__RECORDS FOR PROCESSING__:

Segment Open

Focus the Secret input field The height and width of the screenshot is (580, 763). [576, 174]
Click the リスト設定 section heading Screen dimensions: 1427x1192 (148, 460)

Segment Closed
Segment Open

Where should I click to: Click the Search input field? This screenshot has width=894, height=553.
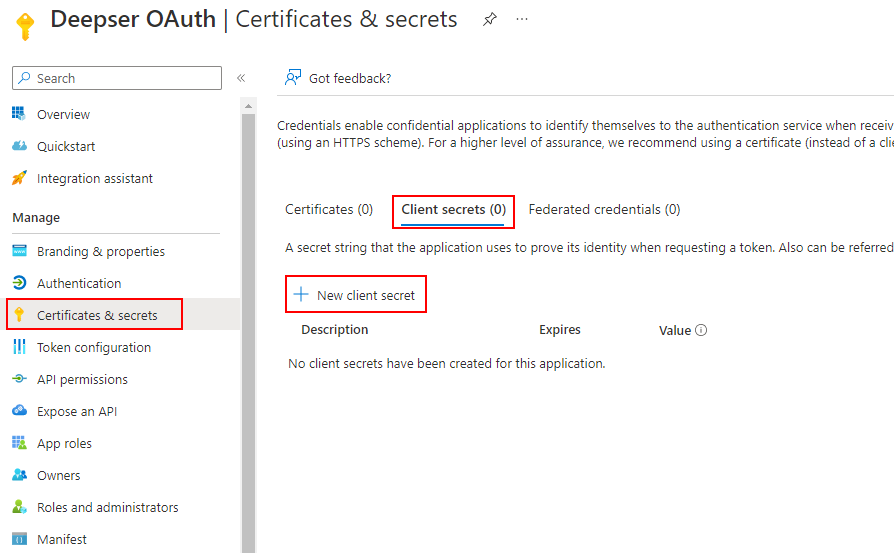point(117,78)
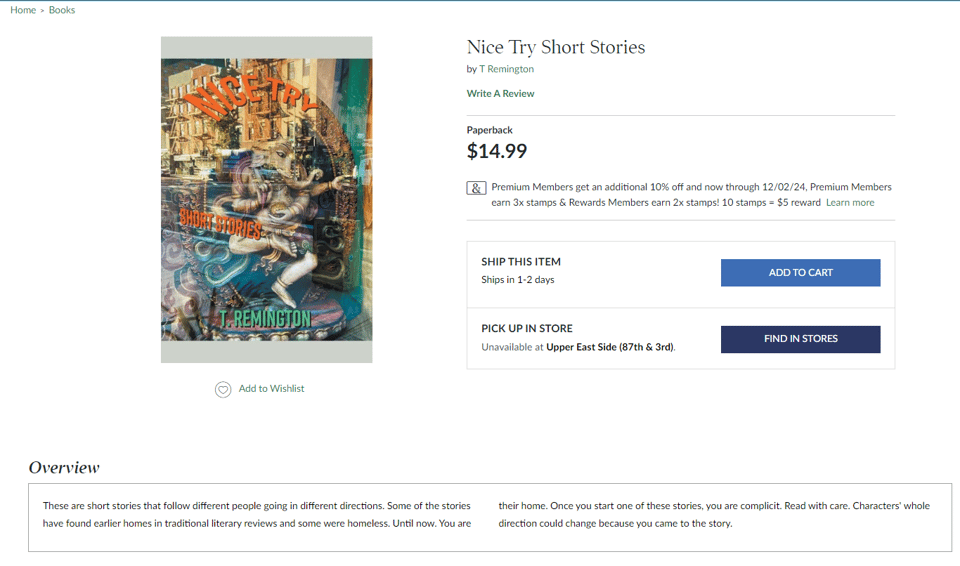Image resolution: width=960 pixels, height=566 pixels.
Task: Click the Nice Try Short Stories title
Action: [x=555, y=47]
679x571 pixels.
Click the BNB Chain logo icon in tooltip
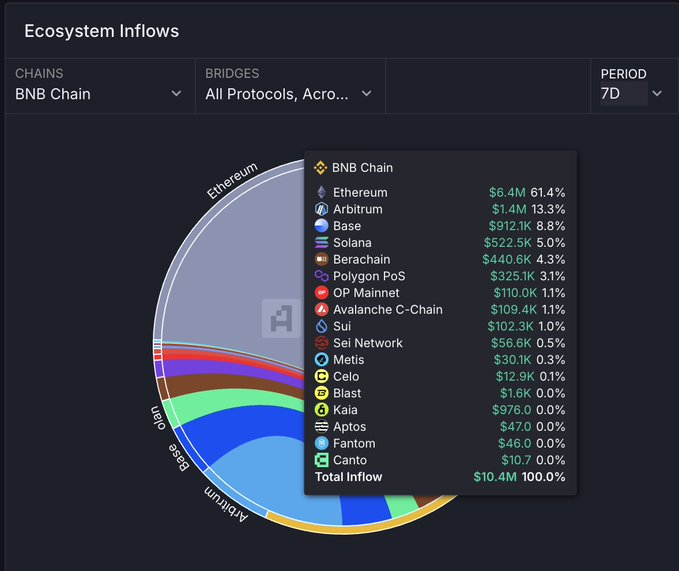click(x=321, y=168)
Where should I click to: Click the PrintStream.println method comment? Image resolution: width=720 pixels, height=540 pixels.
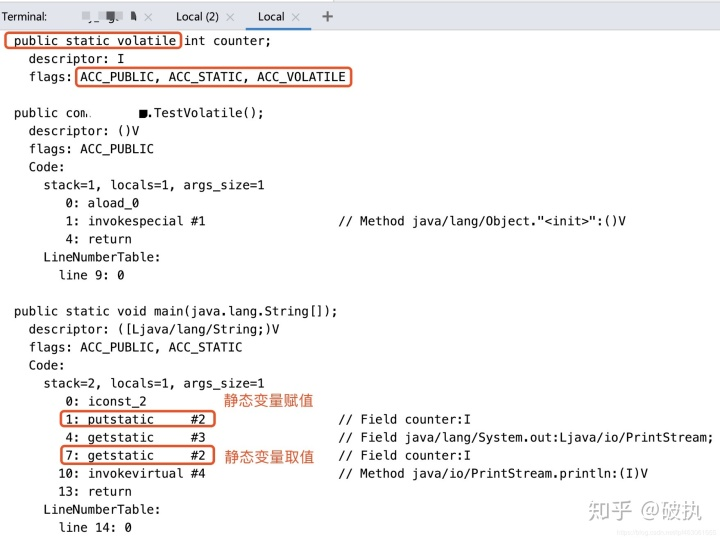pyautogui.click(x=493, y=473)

Segment Closed

__GOAL OF THE EXERCISE__: All lines above from the one holding "Focus the Secret" to the one holding "Click the リスト設定", inclusive, are to be copied exactly; no other line is wanted.

__OUTPUT OF THE EXERCISE__:
Focus the Secret input field The height and width of the screenshot is (580, 763). [576, 174]
Click the リスト設定 section heading Screen dimensions: 1427x1192 (148, 460)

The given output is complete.